La démilitarisation du Hamas est le point le plus sensible. Le groupe s'est imposé comme une entité hybride – à la fois militaire, religieuse et administrative – comblant le vide laissé par un État palestinien inexistant. Un désarmement complet, sans plan alternatif de gouvernance et de soutien social, serait politiquement irréalisable et socialement risqué. La seule voie possible serait un processus progressif, supervisé par des organisations internationales, avec une forte composante d'aide humanitaire et de reconstruction institutionnelle.
Le retrait des forces israéliennes pose un autre dilemme stratégique. Israël affirme que la présence militaire est nécessaire pour prévenir de nouvelles attaques, mais cette présence prolongée alimente le sentiment d'occupation et compromet toute possibilité de réconciliation. Un retrait brutal, en revanche, créerait un vide de pouvoir susceptible de précipiter le chaos. L'équilibre réside dans une sortie progressive, conditionnée à des garanties de sécurité multilatérales – un modèle qui requiert une ressource rare dans la région : la confiance.
La question du leadership à Gaza est tout aussi cruciale. Le Hamas, affaibli et délégitimé, a perdu du terrain politique. L'Autorité palestinienne, dominée par Mahmoud Abbas, manque de crédibilité et de véritable lien avec la population locale. La proposition d'une administration de transition sous l'égide de l'ONU et de la Ligue arabe est perçue comme une solution à court terme, toujours dépourvue de consensus. Sans légitimité politique, la reconstruction risque de se réduire à une simple opération logistique, sans impact social durable.
Sur le terrain, la dévastation est quasi totale. Les infrastructures civiles se sont effondrées : électricité, assainissement, hôpitaux et écoles ont été détruits. Le relèvement est estimé à plus de 50 milliards de dollars et prendra des décennies. Mais la reconstruction ne sera pas un simple effort d'ingénierie ; elle constituera un test pour la capacité des gouvernements mondiaux. La transparence dans la gestion des fonds et la coordination entre les donateurs internationaux détermineront si Gaza redeviendra un territoire viable ou restera dépendante de l'aide extérieure.

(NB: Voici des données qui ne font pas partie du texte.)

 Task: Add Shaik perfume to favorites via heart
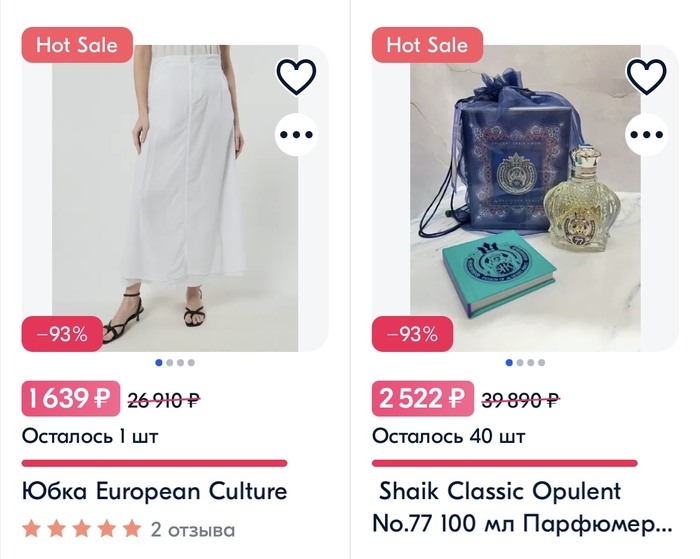coord(647,77)

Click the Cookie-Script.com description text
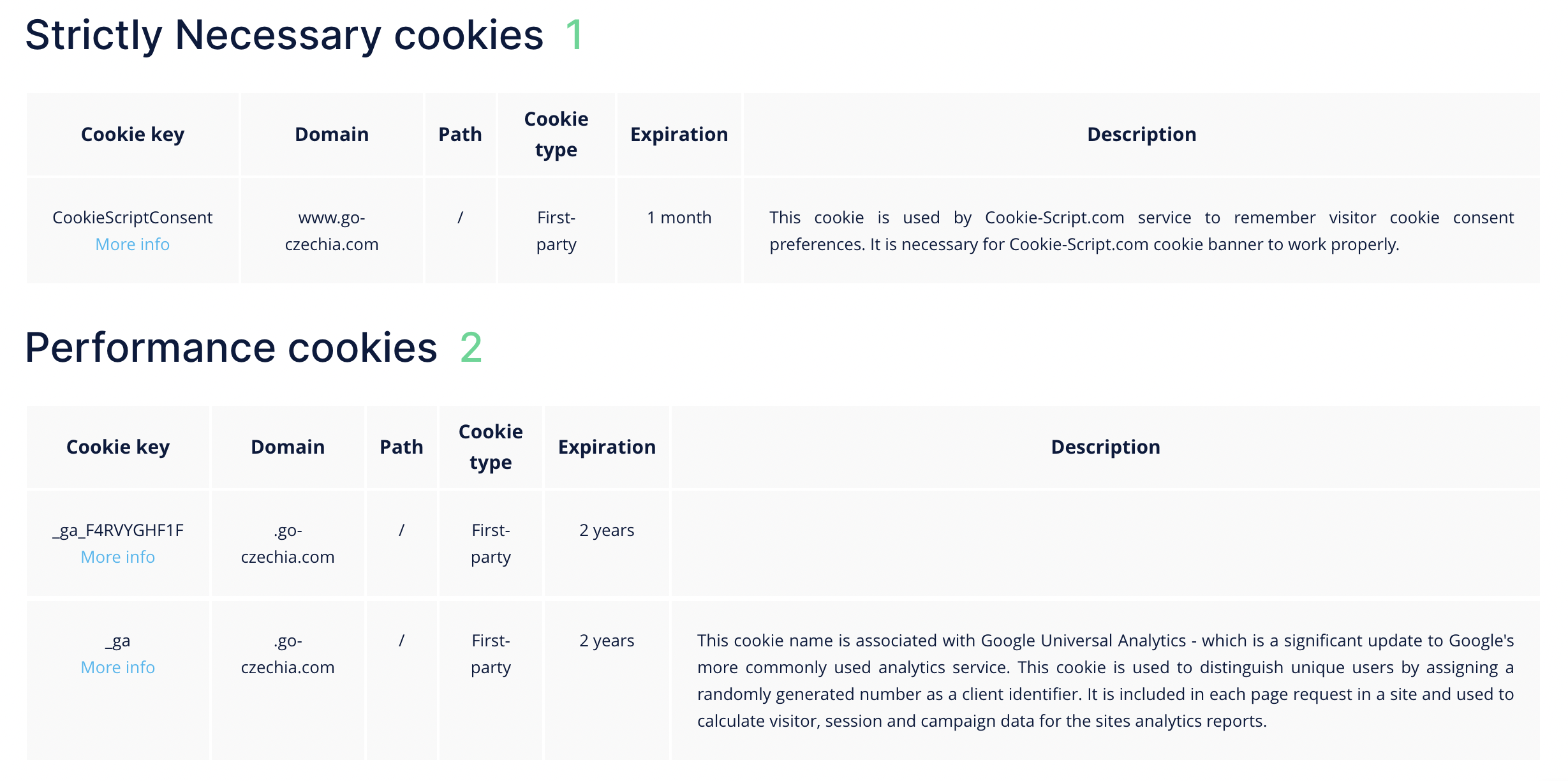click(x=1141, y=231)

Le rôle des États-Unis dans cette nouvelle phase est crucial. La position de Donald Trump, qui a soutenu un accord fondé sur les résolutions de l'ONU et accepté des médiateurs arabes, représente un revirement tactique par rapport à sa rhétorique précédente. C'est un geste pragmatique, peut-être calculé, mais qui témoigne de la reconnaissance que même une puissance unipolaire a besoin d'alliances régionales pour maintenir sa stabilité. Netanyahou, pour sa part, est confronté à un dilemme interne : concilier les exigences sécuritaires avec l'érosion croissante du soutien populaire.
Gaza est aujourd'hui plus qu'une crise humanitaire : c'est un test des limites de la diplomatie contemporaine. La guerre a révélé l'incapacité des puissances à concilier principes moraux et intérêts stratégiques et a mis en lumière la fragilité des institutions internationales. Elle a également démontré que la paix, réduite à un calcul politique, cesse d'être un idéal pour devenir un expédient.
L'avenir du Moyen-Orient dépendra moins des traités que de la volonté politique. Aucune reconstruction ne sera durable sans un minimum de justice – territoriale, sociale et historique. Le véritable défi n'est ni militaire ni financier, mais éthique : déterminer si le XXIe siècle sera capable d'engendrer une paix qui ne soit pas une simple pause entre deux guerres.
Gaza symbolise ce carrefour. La réaction du monde à sa destruction en dira plus sur la civilisation contemporaine que sur le conflit lui-même. Car si elle s'effondre à nouveau, elle ne s'effondrera pas seule : elle entraînera avec elle l'illusion que l'humanité est encore capable d'apprendre des souffrances qu'elle sème.